Beim flächendeckenden Screening durch Hüftsonographie bei Säuglingen und Kleinkindern fällt die Bilanz eher positiv aus. Die Anzahl der Hüftluxationen und deren Spätschäden ist bei Jugendlichen und Erwachsenen deutlich weniger geworden. Also ein positives Fazit.
Ähnlich positiv fällt die Bilanz beim Screening der Osteoporose aus.

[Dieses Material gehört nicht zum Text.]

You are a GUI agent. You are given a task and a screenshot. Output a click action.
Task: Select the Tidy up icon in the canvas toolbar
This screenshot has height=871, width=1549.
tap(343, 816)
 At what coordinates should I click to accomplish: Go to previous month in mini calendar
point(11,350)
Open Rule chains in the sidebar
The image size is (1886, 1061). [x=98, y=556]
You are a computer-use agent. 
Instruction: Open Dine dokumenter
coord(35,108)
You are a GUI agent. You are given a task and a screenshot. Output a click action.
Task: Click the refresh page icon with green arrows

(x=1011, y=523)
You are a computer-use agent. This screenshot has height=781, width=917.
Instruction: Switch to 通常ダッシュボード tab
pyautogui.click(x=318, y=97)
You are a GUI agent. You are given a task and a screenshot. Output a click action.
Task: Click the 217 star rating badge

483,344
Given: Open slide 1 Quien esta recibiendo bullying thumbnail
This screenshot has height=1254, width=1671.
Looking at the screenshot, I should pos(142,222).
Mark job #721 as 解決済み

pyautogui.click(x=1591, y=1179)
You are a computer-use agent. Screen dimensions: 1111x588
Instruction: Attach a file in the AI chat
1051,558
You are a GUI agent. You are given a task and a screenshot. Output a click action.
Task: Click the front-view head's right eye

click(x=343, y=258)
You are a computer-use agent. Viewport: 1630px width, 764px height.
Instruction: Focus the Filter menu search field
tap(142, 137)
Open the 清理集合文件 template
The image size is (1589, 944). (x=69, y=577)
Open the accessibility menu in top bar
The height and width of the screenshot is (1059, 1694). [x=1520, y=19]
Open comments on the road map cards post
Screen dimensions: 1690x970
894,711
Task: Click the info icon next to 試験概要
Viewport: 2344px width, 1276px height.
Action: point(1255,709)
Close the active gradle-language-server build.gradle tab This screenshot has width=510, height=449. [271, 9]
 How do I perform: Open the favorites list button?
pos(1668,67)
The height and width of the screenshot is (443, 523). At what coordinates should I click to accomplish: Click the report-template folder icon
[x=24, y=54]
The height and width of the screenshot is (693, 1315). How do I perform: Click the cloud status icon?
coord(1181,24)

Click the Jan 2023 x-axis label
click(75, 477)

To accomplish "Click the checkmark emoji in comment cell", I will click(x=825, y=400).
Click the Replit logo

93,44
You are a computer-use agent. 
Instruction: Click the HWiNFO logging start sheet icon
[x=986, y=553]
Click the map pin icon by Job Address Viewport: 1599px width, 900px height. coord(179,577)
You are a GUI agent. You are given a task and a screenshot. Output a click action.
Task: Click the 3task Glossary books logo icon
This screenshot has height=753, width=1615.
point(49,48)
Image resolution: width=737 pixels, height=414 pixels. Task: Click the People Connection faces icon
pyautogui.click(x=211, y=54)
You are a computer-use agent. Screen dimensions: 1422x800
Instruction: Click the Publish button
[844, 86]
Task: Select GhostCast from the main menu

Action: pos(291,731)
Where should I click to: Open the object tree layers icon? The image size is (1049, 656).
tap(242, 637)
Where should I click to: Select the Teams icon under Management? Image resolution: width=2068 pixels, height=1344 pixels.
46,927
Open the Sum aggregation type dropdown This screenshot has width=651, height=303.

Auch das frühkindliche und ggfs. Adoleszenten-Screeningprogramm der Skoliose zeigt in einigen Studien dahingehend ein positives Ergebnis, dass durch die Früherkennung das Ausmaß der Wirbelsäulenkrümmung geringer und schwerwiegende Verläufe mit der Notwendigkeit zu Operationen seltener geworden sind.
Ein Screening des Prostata-Karzinoms beim Mann allein durch die Bestimmung des Blutwertes PAS ist mit Sicherheit nicht zielführend: zusätzliche Maßnahmen im Sinne einer Vorsorgeuntersuchung sind notwendig und empfehlenswert.
Abschließende Gedanken von Dr. Hannes Blankenfeld:
„Früh ist manchmal gut, aber nicht unbedingt besser“.
„Screening kann nutzen, kann aber auch schaden. Die Bilanz ist oft unklar.“
„Screening verursacht Kosten, es spart keine Kosten.“
„Mehr Diagnosen bedeuten nicht mehr Gesundheit.“
Und trotzdem ist zu beachten: Screening ist nicht gleichzusetzen mit „Vorsorgeuntersuchung“. Diese sollten entsprechend der Vorgabe ärztlicher Berufsverbände und der Ärztekammer unbedingt beachtet und durchgeführt werden.